Monday, February 12, 2007

Suficientemente feliz

“És feliz?” perguntas-me hoje. “Sou, sou suficientemente feliz”, respondo logo. Depressa. Temendo que a hesitação me atraiçoe. Temendo que me leias o tom de voz. Temendo que me adivinhes tremendamente triste. E concluas que o nosso amor não chega para me fazer feliz. Ou que o nosso amor me deixa neste estado letárgico de tristeza. Hoje não sei responder com toda a verdade a essa pergunta. Hoje até uma parte da verdade me escapa. Não sei, amor. Acho que suficientemente feliz até não é mau. Já me senti pior. E já quase me esqueci de algum dia me ter sentido melhor. Não sei bem em que lugar me encontro na escala da felicidade. Nunca pensei muito sobre isso. Se calhar prefiro nem saber. Mais vale deixar a ferida sarar ao invés de tirar-lhe a crosta. Ou então (quem sabe?) fazer outro curativo...
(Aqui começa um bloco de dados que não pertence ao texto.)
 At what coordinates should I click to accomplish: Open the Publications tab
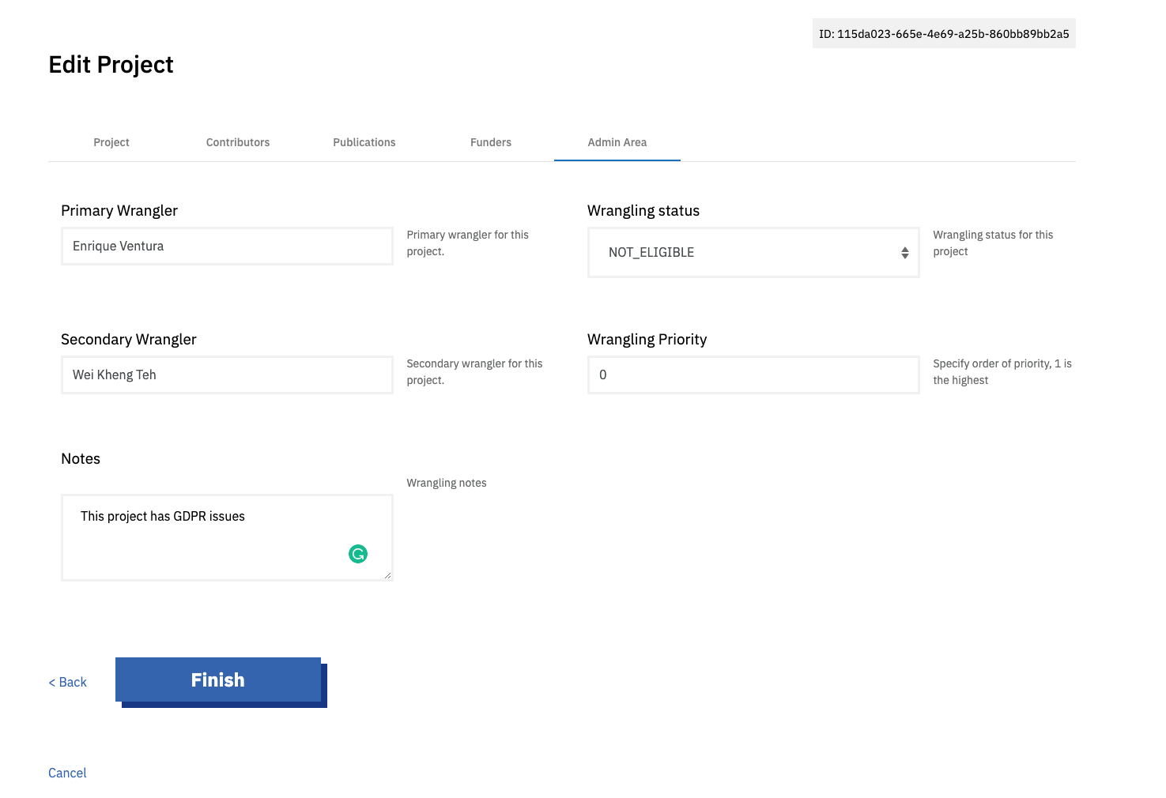coord(364,142)
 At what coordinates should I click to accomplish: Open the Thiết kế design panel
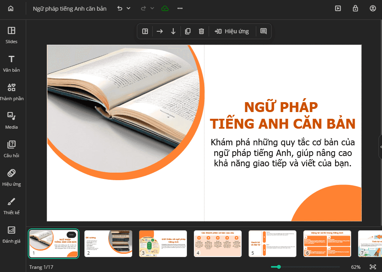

Mas tu insistes. “Porque deixaste de falar comigo?” Desfaço em muitos bocados um lenço de papel, enquanto penso numa resposta que fira menos os teus sentidos. Nada do que me ocorre se afigura adequado. Que devo responder-te? Que se me calaram as palavras. Que já não tenho coisas bonitas para dizer-te. Que - acredita - não queres ouvir o que tenho para falar. Que se falar não vou calar-me durante muito tempo. Que afinal são tantas as palavras que tenho para dizer. E dizer-te. Tantas. Atabalhoadas de tantas.
Impaciente com o meu silêncio, voltas à carga: “Antes contavas-me tudo...” É verdade, houve tempos em que simplesmente vomitava palavras. A maior parte das vezes sem as filtrar. Sem as pensar. Era tal a incontinência que falava por cima dos restantes interlocutores. Tu não eras excepção. Tão obstinada estava em despejar ideias que mal te escutava. E quando o fazia era sempre à procura de mote para a minha ladaínha.
Até que houve um dia que me chamaste à atenção. Lembras-te? Disseste-me que não te ouvia? Que nem olhava nos teus olhos quando falavas? Tinhas razão, amor. Toda a razão, concluí, depois de uma breve intro e retrospectiva. Jurei então - a ti e a mim - que ia mudar. Que ia passar a escutar-te. E a escutar-me. E, por isso, a falar menos. Ou melhor, a dizer menos palavras. Nem que tivesse de tomar ansiolíticos para acalmar tamanha verborreia. Não foi preciso recorrer a tais métodos. Aos poucos, aprendi simplesmente a descentralizar o meu mundo. A expandir para fora do umbigo. A olhar à volta. Devo isso a ti, amor. É verdade. Ensinaste-me a olhar à volta. A sair da minha concha de egoísmo e vaidade.
E porque os teus olhos insistem numa explicação, concedo: “Falava muito mas dizia pouco. Na verdade, foram muitas as palavras que reprimi... Mesmo no tempo em que não me calava. Falava, falava, falava. Para ocultar o medo de falar. Entendes?” Olhas-me surpreendido. Como se me visses pela primeira vez. Como se, de repente, me descobrisses estranha. Vou ao encontro da tua expressão incrédula e, com um abraço, peço que me deixes em paz. Que não ouses despir-me a alma.
O que me apetece mesmo é chorar. Em alta voz. Chorar simplesmente. Chorar como uma criança que se perdeu dos pais e assustou-se. Chorar o choro perdido. Chorar o medo de perder-te. Urge saber se estamos a tempo de salvar o diálogo. E o amor. Não digo nada. Não sou capaz. Invade-me uma amnésia de palavras. Como te amo! Por que deixámos crescer o fosso entre nós? Faz-me recuperar a memória do tempo em que amávamos como se não houvesse outro dia. Lembras-te de quando nos sentíamos capazes de tocar o céu? Quando achávamos que ia ser para sempre. Que o encantamento era eterno. E ai de quem se atrevesse a questionar o rosa da atmosfera. Como nos bastavamos! O resto era acessório. Mesmo quando não era.
Entre a divagação e o saudosismo, deixo escapar: “Não quero perder-te...” E porque em ti os olhos brilham e o rosto sorri, fico com a certeza da reciprocidade do amor. E percebo no mesmo instante o quanto sou feliz. Mais do que o suficiente.